Slaying the Lizard of Oz
When my daughter was in preschool, she discovered The Wizard of Oz, and even though she absolutely loved the story, she just couldn’t get the title quite right. She called the classic story “The Lizard of Oz.”
Initially, my husband and I tried to correct her, but nothing worked.
My son, on other hand, never even attempted to point out that a lizard is very different from a wizard. He simply chose to make fun of his sister, and since she didn’t understand his ridicule, she wasn’t really bothered.
Trying to teach my daughter the difference seemed futile. Instead, we decided that allowing her to happily promote the concept of a giant lizard ruling over the Land of Oz made our lives more peaceful.
At least, it was more peaceful until that day she came home dismayed that her parents made her look foolish by allowing her to publicly talk about “The Lizard of Oz.”
I can’t tell this story without thinking of all the adults who also believe in the Lizard of Oz.
These are people who make up their minds about something and only listen to those who validate their beliefs: the politicians who believe that they speak for “all Americans” or the old white guys with money who only listen to other old white guys with money (or to those who pander to them). They, like the Scarecrow in the Wizard of Oz, could easily gain wisdom. All they’d have to do is listen to people who better understand the real issues.

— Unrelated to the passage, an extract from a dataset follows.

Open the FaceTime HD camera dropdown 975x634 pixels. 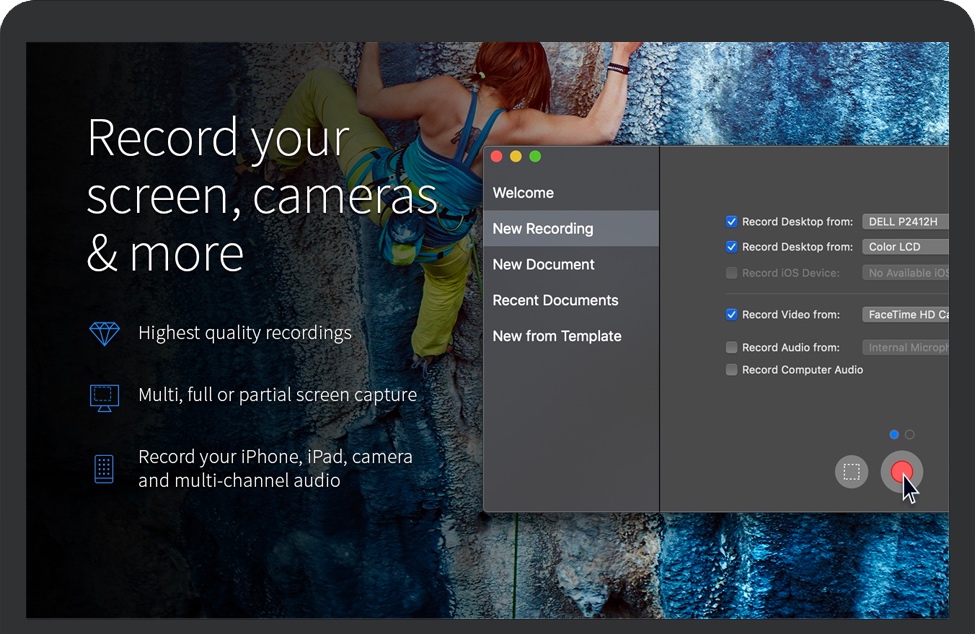tap(904, 315)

These are the people who only make decisions based on their own paradigm. They ignore that the world is changing, which means their way of doing things should change too. Instead, they, like the Tin Man, appear heartless because of their refusal to adapt with little regard for others.
These are the people who are self-absorbed. Like the Wicked Witch of the East, they believe those seeking help are the problem, and they care more about feeding their own egos than feeding the hungry.
But no matter how hurtful or destructive these people are, they get away with their behavior because there are even more of us who enable it. We act like the Cowardly Lion, who is afraid of everything. We fear calling out those who are wrong. We fear making ourselves look bad. We fear causing too many problems. We fear repercussions. And we fear failure.
But being the Cowardly Lion is outside of my comfort zone. I’m not the type to sit back because trying to change misperceptions and outright mistakes is too difficult.
I’m off to slay the lizard, the problematic Lizard of Oz.